熟悉的桂花香勾起了幼年时的回忆,韩明珠贴着柱子站了一会儿,两行眼泪忽然像决堤的河水般泻了下来。
这是紫绡仙君第一次看见扶兰仙子的眼泪,她以前根本不会哭。
古夜心里感慨万千。
耗子精心里也是感怀深刻。
三人各怀心思,谁也没留意到头上摇摇欲坠的瓦檐。
丰都城里大大小小的半旧房子多了去了,偶尔有瓦片掉下来也没什么大惊小怪,就在韩明珠发呆期间,上边就掉了两三块碎瓦下来,耗子精是趴在地上的,翻身一看,就看见了腐朽断裂的副梁,而这时,古夜大人还在左掏掏右掏掏,准备从怀里翻出块手帕给韩明珠擦眼泪。

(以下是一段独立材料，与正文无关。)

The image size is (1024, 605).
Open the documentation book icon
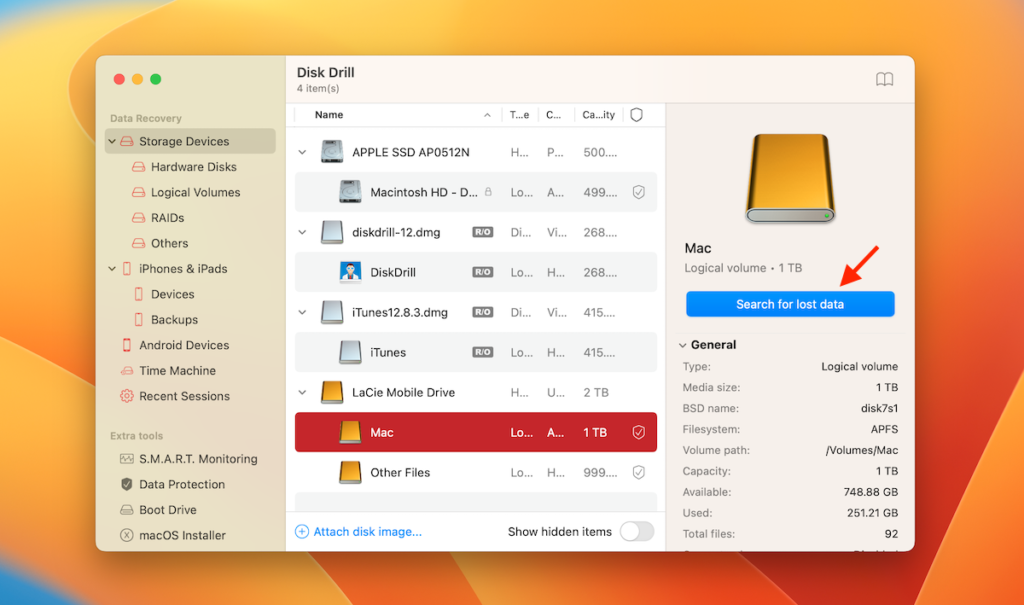[x=884, y=79]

所以说,噩运只在一瞬间,耗子的反应快是快,可是却缺少了舍己为人的精神。
耗子精眼见着那房檐要塌下来了,情急之下,一个鲤鱼打挺跳起来,还没站稳就一头朝古夜冲去。古夜没想到她会突然冲过来,冷不丁被她低头一撞,顿时腰间一阵钝痛,痛得弯了腰。
他随着那突然而至的力道踉跄出两大步,一手用力撑住了韩明珠身后的柱子。
“砰!”他竟将她禁在了自己的臂弯里。
“啊!”韩明珠完全没想到古夜会突然发难朝自己扑过来,还恬不知耻地把自己圈在了怀里,她呆了一呆,可呆滞过后又很快恢复了机灵,不等古夜贴身上来,她便蹲起身子低下腰一钻,轻易从古夜怀里溜了出来。那动作之麻溜,就像是一条滑不留手的小泥鳅。
“哇!”耗子精指着头顶怪叫了一声,伸手拖过韩明珠掉头就跑,还没跑出两步,就听一声巨响,一大片瓦檐塌了下来,把古夜罩了个严实。

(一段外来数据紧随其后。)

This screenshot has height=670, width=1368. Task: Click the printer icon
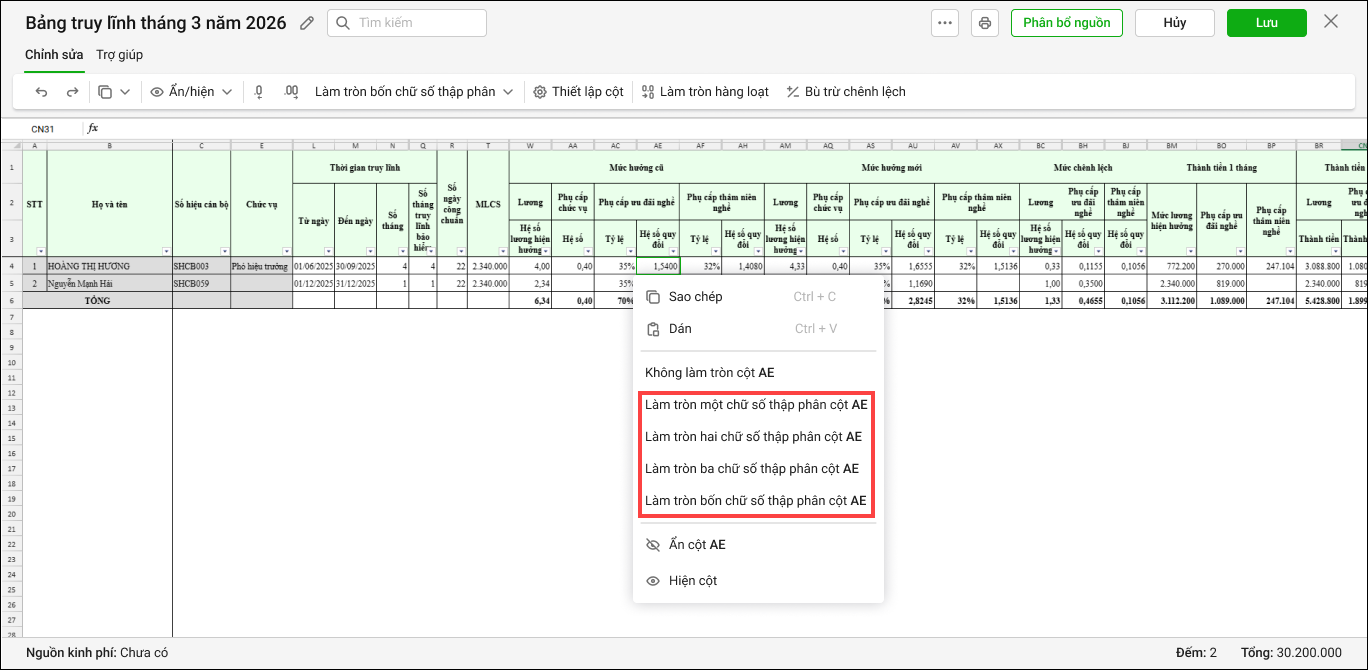coord(985,23)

古夜站在那儿,握着根光秃秃的柱子,整个人都成了灰蒙蒙的航标。
他一身白衣胜雪即刻被染得成了深灰,头发缝里都在掉灰。
耗子精回过头,目瞪口呆。
这货不是地仙么?怎么一点法术也没用?还是说重逢之时太过惊喜,他完全忘记了闪开?
耗子精想起刚才好像是自己推了古夜一把,登时脸都绿了,当看见古夜的额角渗出来的鲜血时,她差点吓得晕过去——不得了啦,上仙大人流血了!被几块烂瓦片砸得流血了!

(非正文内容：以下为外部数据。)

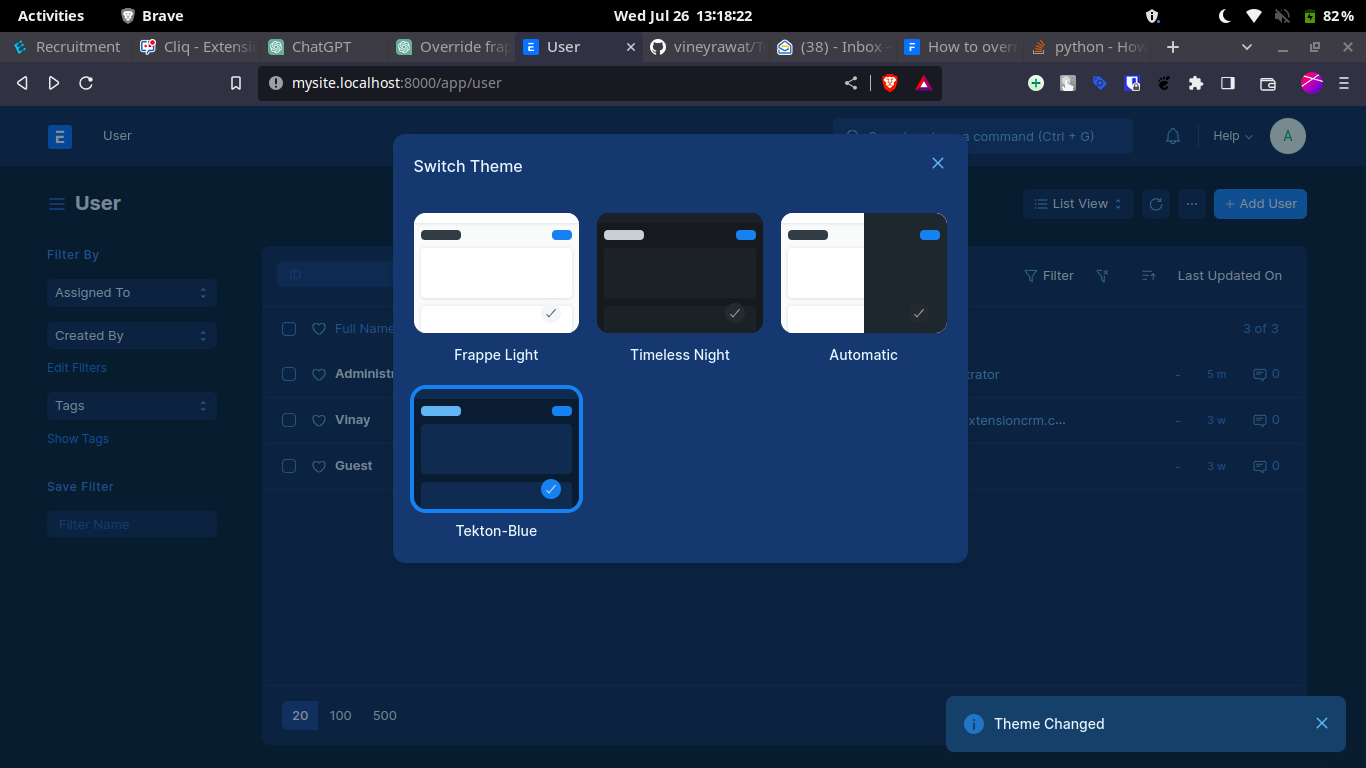Open the notifications bell
This screenshot has height=768, width=1366.
pyautogui.click(x=1172, y=136)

“古夜大哥,你怎么样?”韩明珠的反应不算慢了,古夜一头栽下来的时候,她立即就接住了他,可是他实在太重了,和轻飘飘的小夜子完全是两码事,这一下栽倒,径自把韩明珠娇小的身子压弯了许多,耗子精明白了,上仙大人凶残地使出了一招苦肉计,小明珠中招了!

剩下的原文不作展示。